GridFS-Can we use aggregation query from GridFS specification

Sundar_Koduru · March 5, 2023, 11:18am

We are storing JSON Document that is greater than 16MB and we storing it using GridFS into collections(fs.chunks, fs.files).Below is my sample json.I want filter,sort and limit based on the fields in address array.Can you please point me to an example .Thank you in advance.

[{
“name”: “John”,
“age”: 25,
“address”: [
{
“street”: “123 Main St”,
“city”: “Anytown”,
“state”: “CA”
},
{
“street”: “456 Oak Ave”,
“city”: “Someville”,
“state”: “NY”
}
]
},
{
“name”: “Doe”,
“age”: 26,
“address”: [
{
“street”: “sdfs sdf St”,
“city”: “sdf”,
“state”: “sdf”
},
{
“street”: “sdfsd sdf sdf”,
“city”: “dfs”,
“state”: “dsfs”
}
]
},{
“name”: “abc”,
“age”: 29,
“address”: [
{
“street”: “abc Main St1”,
“city”: “xyz”,
“state”: “CA12”
},
{
“street”: “abcsdsd”,
“city”: “addfsd”,
“state”: “sdfsd”
}
]
}]

steevej · March 6, 2023, 12:48pm

You simply cannot do that if you store your JSON documents as a file in GridFS.

Why do you do that?

The 16MB limits apply to a single document. In what you share you have 3 very small documents.

is one document.

Is another document.

Sundar_Koduru · March 6, 2023, 2:33pm

Thank you very much,This is just example JSON document,my JSON document is >16MB and mongodb throws error as ‘It exceeded the size of 16MB’.But unfortunately we have mix of documents for the same collection that are mostly less than 16MB and very few greater than 16MB and structure has embedded documents with arrays.We have to use aggregation queries for unwind,filter,sort and limit etc. And now the problem in question is that if >16MB documents stored using GridFS is there a way that can queried using Aggregation,as we do for normal collections or any other better solution could help.
Thank you in advance.

steevej · March 7, 2023, 2:00am

No you cannot use aggregation on the content of the files stored using GridFS.

May be you can split oversized document into smaller related documents using something like the Extended Reference Pattern.

Something like jq may help you split an oversized JSON into a set of smaller related documents.

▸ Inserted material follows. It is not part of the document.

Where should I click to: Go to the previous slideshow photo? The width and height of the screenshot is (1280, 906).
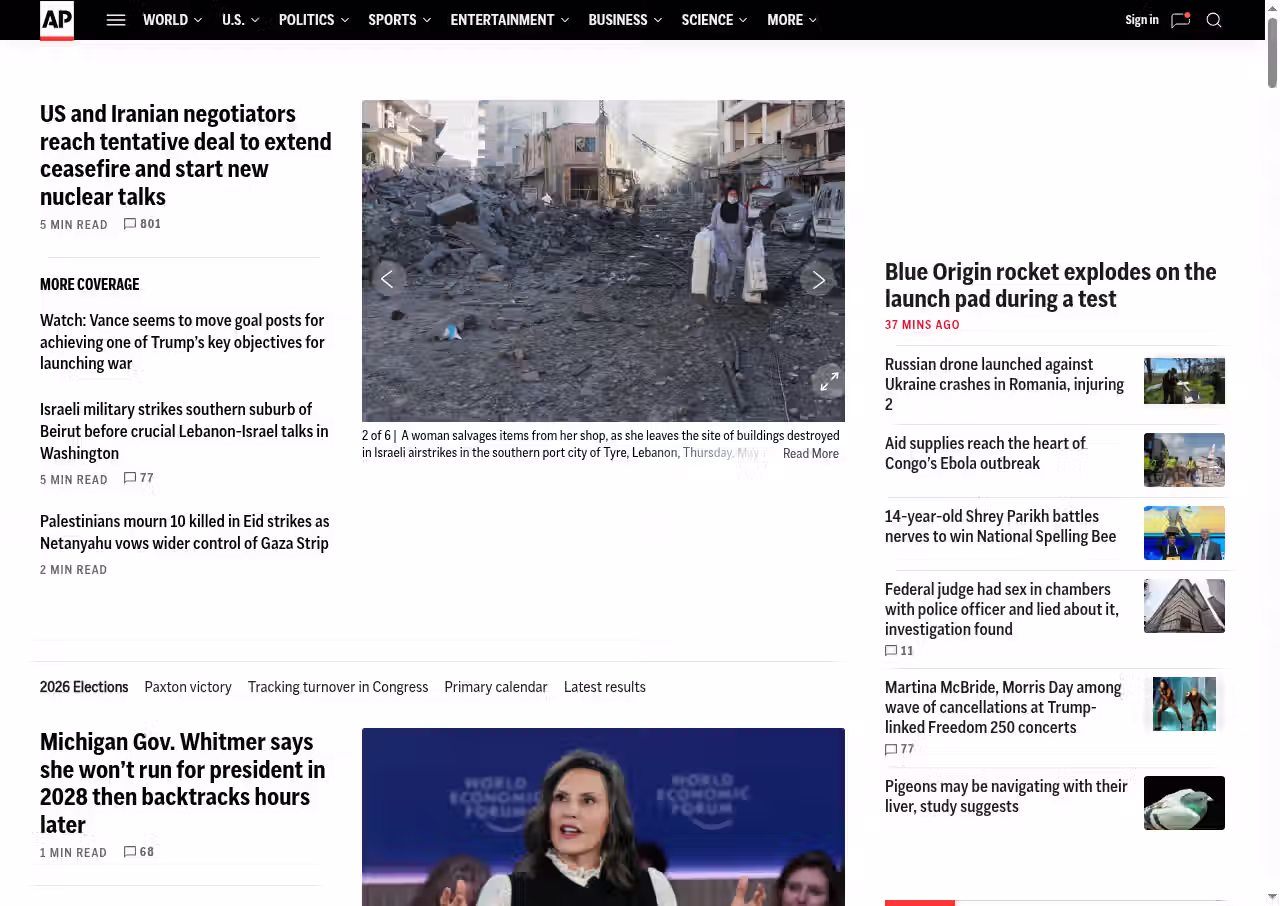388,279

Using your sample documents, you could split a document like

into 2 smaller documents like

core_collection :
[
    {    "_id" : 369 ,
         "name": "John",
         "age": 25 }
]

address_collection :
[
    {   "core_id" : 369 ,
        "address" : [
            {    “street”: “123 Main St”,
                 “city”: “Anytown”,
                 “state”: “CA” } ,
            {    “street”: “456 Oak Ave”,
                 “city”: “Someville”,
                 “state”: “NY” }
        ]
    }
}

If it is still too big you may make each entry of address into a top level document, looks a lot like $unwind.

In some cases, plain old normalization, is still a valid solution.

While it is best to keep together the things that are accessed together, sometimes you have no choice.